Session Replay

Step through agent sessions event-by-event for debugging, demos, and code reviews.

Module: agentlens.replayer
Reconstructs timing from recorded events with speed control, filtering, breakpoints, callbacks, and multiple export formats.

Quick Start

from agentlens.replayer import SessionReplayer

replayer = SessionReplayer(session)
replayer.set_speed(2.0)  # 2x playback

for frame in replayer.play():
    print(frame.to_text())

# Print aggregate stats
print(replayer.stats.summary())

Core Concepts

ReplayFrame

Each frame wraps a single AgentEvent with replay metadata:

FieldTypeDescription
indexintZero-based position in the replay
totalintTotal number of frames
eventAgentEventThe underlying event
wall_delay_msfloatDelay since previous frame (speed-adjusted)
elapsed_msfloatCumulative elapsed time (original timeline)
is_breakpointboolWhether a breakpoint was triggered
annotationslist[str]User-added notes for this event
progressfloat0.0–1.0 progress (property)
progress_pctfloatPercentage progress (property)

ReplayStats

Aggregate statistics computed during replay:

FieldDescription
total_eventsTotal events in the session
played_eventsEvents actually played (after filtering)
filtered_eventsEvents excluded by filters
breakpoints_hitNumber of breakpoints triggered
original_duration_msSpan of original session timeline
replay_duration_msTotal wall-clock delay at playback speed
event_type_countsCount of each event type played
models_usedSet of model names encountered
tools_usedSet of tool names encountered

Speed Control

Adjust playback speed to slow down for analysis or speed up for overview:

# Constructor
replayer = SessionReplayer(session, speed=0.5)  # Half speed

# Or set later (chainable)
replayer.set_speed(4.0)  # 4x speed

Speed affects wall_delay_ms on each frame. At 2x speed, delays are halved. The elapsed_ms field always reflects the original timeline.

Filtering

Focus on specific event types with include and exclude filters:

# Include only LLM calls and decisions
replayer.add_filter("llm_call", "decision")

# Exclude errors
replayer.exclude("error")

# Remove a specific filter
replayer.remove_filter("decision")

# Clear all filters
replayer.clear_filters()

Include filters (allowlist) and exclude filters (blocklist) can be combined. Exclude takes precedence.

Breakpoints

Add conditional breakpoints to pause at interesting events:

# Break on errors
replayer.add_breakpoint(lambda e: e.event_type == "error")

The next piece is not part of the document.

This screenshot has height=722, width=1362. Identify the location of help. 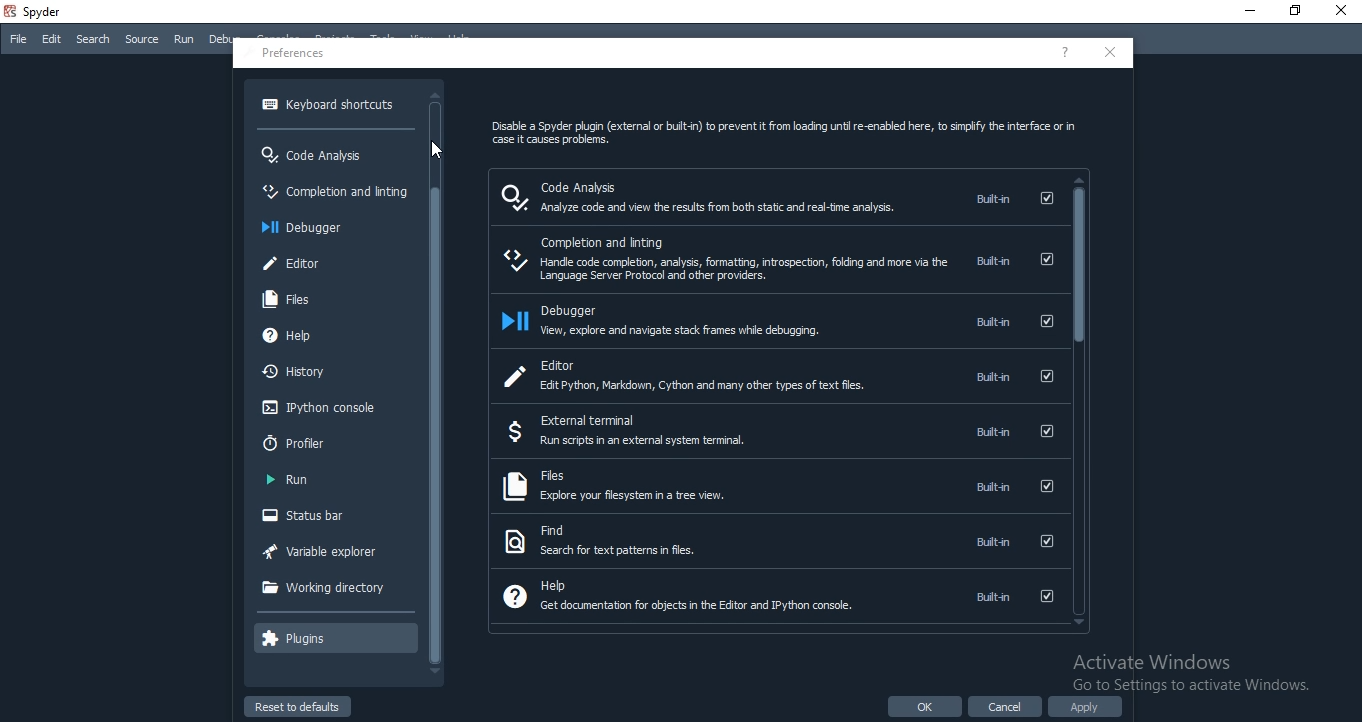
(780, 596).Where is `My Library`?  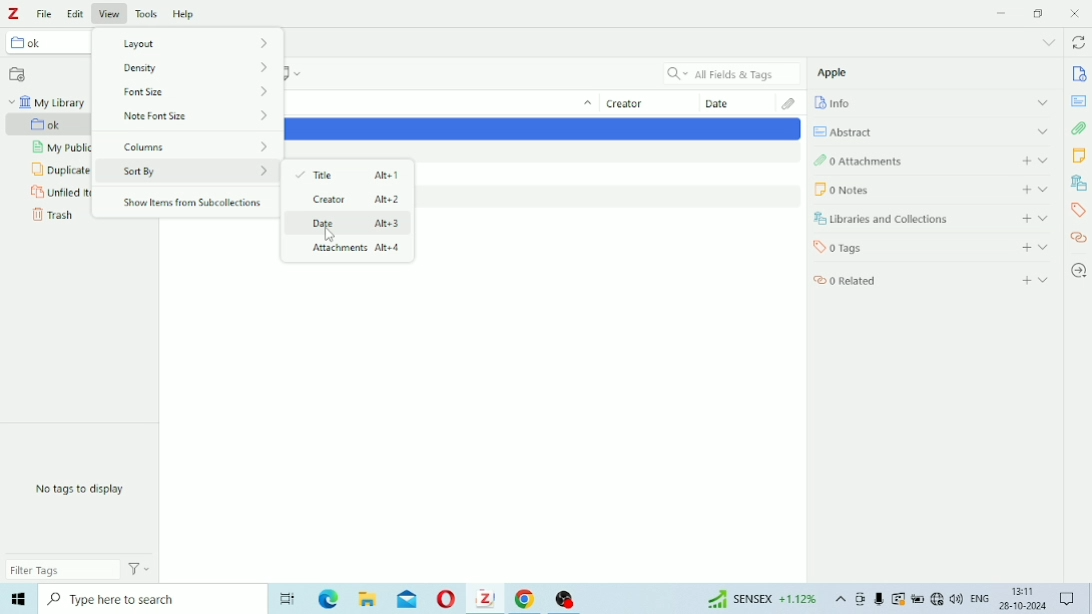 My Library is located at coordinates (51, 102).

# Break on expensive calls
replayer.add_breakpoint(lambda e: e.tokens_out > 2000)

# Break on specific tools
replayer.add_breakpoint(lambda e: e.tool_call and e.tool_call.tool_name == "execute_code")

for frame in replayer.play():
    print(frame.to_text())
    if frame.is_breakpoint:
        input("Breakpoint hit — press Enter to continue")

# Clear all breakpoints
replayer.clear_breakpoints()

Callbacks

Register functions called for every frame during replay:

# Log to a file
def log_frame(frame):
    with open("replay.log", "a") as f:
        f.write(frame.to_text() + "\n")

replayer.on_frame(log_frame)

# Track progress
replayer.on_frame(lambda f: print(f"Progress: {f.progress_pct}%"))

Annotations

Add notes to specific events before replay:

# Annotate by event ID
replayer.annotate("evt-abc123", "This is where the bug starts")
replayer.annotate("evt-abc123", "Check the tool output here")
replayer.annotate("evt-def456", "Recovery point")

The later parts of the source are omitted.